Maintenance therapy was originally part of the design of the ATRA-CT regimen, and a subsequent randomisation trial confirmed the benefit of such therapy^61,62. However, in the era of ATRA-ATO, the role of maintenance has come into question. The Intergroup APL0406 randomised phase III trial, which did not include maintenance therapy for those who received ATRA plus ATO, has demonstrated the non-inferiority of ATRA plus ATO compared with ATRA plus idarubicin (AIDA) in low- or intermediate-risk APL⁵². In the UK MRC trial, the absence of maintenance therapy in the ATRA-ATO group similarly confirmed the non-inferiority of ATRA plus ATO compared with AIDA in all risk groups⁵⁰. In a non-inferiority study, 105 adults with newly diagnosed low- or intermediate-risk APL underwent induction with ATRA-CT followed by consolidation that included ATO⁶³. The 68 patients who achieved complete molecular response were randomly assigned to observation alone or maintenance therapy with ATRA, 6-mercaptopurine (6-MP), and methotrexate. After a median follow-up of 36 months, no patients who achieved complete molecular response have relapsed.

In a recent study reported by the Japan Adult Leukaemia Study Group, tamibarotene, a synthetic retinoic acid, might improve the RFS in high-risk APML⁶⁴. In this phase III study, 269 patients who achieved CR after ATRA-CT induction and consolidation cycles were randomly assigned to either ATRA or tamibarotene maintenance. The RFS rates at 4 years were 84% for the ATRA arm and 91% for the tamibarotene arm (HR 0.54, 95% CI 0.26 to 1.13). However, when the analysis was confined to 52 high-risk patients, the difference was statistically significant with 4-year RFS rates of 58% for the ATRA arm and 87% for the tamibarotene arm (HR 0.26, 95% CI 0.07 to 0.95).

In the low-/intermediate-risk group where ATRA-ATO has now become the standard of treatment, conventional maintenance therapy can be safely omitted. In the high-risk group, the omission of maintenance can be considered if an ATRA–ATO-containing regimen is used in conjunction with another cytotoxic agent such as idarubicin and has achieved molecular remission at the end of consolidation.

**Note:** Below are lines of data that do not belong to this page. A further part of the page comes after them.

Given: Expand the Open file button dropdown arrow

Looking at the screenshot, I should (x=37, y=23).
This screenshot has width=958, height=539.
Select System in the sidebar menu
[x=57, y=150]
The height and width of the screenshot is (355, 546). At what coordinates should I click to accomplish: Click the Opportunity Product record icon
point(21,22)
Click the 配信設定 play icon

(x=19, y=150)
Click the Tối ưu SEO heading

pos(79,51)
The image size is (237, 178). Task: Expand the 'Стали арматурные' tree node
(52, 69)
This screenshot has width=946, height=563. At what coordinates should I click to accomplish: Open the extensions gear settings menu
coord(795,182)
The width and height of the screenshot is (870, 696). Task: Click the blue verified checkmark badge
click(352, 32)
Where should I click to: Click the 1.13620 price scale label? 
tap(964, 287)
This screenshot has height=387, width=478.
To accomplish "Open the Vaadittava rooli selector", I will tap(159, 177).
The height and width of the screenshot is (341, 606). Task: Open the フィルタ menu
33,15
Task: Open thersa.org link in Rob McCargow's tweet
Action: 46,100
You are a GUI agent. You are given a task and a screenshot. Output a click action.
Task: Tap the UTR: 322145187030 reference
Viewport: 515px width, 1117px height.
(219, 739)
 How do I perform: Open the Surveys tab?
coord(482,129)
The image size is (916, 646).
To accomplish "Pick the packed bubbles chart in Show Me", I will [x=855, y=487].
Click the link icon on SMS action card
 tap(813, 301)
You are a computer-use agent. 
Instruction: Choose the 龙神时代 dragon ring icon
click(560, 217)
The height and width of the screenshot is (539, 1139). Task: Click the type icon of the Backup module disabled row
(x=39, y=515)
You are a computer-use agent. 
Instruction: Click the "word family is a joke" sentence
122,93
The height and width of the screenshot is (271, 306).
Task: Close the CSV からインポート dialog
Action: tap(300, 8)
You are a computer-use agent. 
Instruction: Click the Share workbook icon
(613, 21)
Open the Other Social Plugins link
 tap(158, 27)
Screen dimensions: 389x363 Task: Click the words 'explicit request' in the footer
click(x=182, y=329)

Moving towards total oral therapy in the near future

Zhu et al. has recently reported the use of oral arsenic in combination with ATRA and showed a non-inferiority outcome when compared with intravenous ATO plus ATRA⁶⁵. In total, 242 patients with APML were randomly assigned in a 1:1 fashion to oral tetra-arsenic tetra-sulphide (As4S4) (60 mg/kg) or ATO (0.16 mg/kg) combined with ATRA during induction therapy. After achieving CR, all patients received three further courses of consolidation CT followed by maintenance therapy with sequential ATRA followed by As4S4 or ATO for 2 years. With a median follow-up time of 39 months, DFS rates at 2 years were 98.1% (106 out of 108) in the As4S4 group and 95.5% (107 out of 112) in the ATO group. The CR rate was not significantly different between the two groups (As4S4 versus ATO, 99.1% versus 97.2%, respectively; p = 0.62). The OS rates at 3 years were 99.1% for As4S4 and 96.6% for ATO (p = 0.18). The rates of adverse events were similar. In a later study conducted by the same group, Zhu et al. demonstrated the feasibility of out-of-hospital treatment using oral As4S4 and ATRA without CT⁶⁶. In total, 20 consecutive non-high-risk APML patients were enrolled in this pilot study. Complete molecular remission was achieved in all patients. Post-remission therapy included oral As4S4 on a schedule of 4 weeks on/4 weeks off and ATRA on a schedule of 2 weeks on/2 weeks off for 7 months. At the median follow-up of 14 months (range of 8 to 19 months), no patient had molecular relapse. DS occurred in two patients and grade 3 or 4 adverse liver toxicities were observed in three patients. A prospective multicentre, randomised trial comparing oral As4S4 and ATRA with ATO and ATRA is ongoing in China.

Conclusions

Similar to the success story of CML, the amazing journey of treatment transformation in APML has been a rare success story in cancer treatment. Both have paved the way in which cancer should be treated—molecularly targeted, total oral administration, highly effective, and yet with minimal toxicity.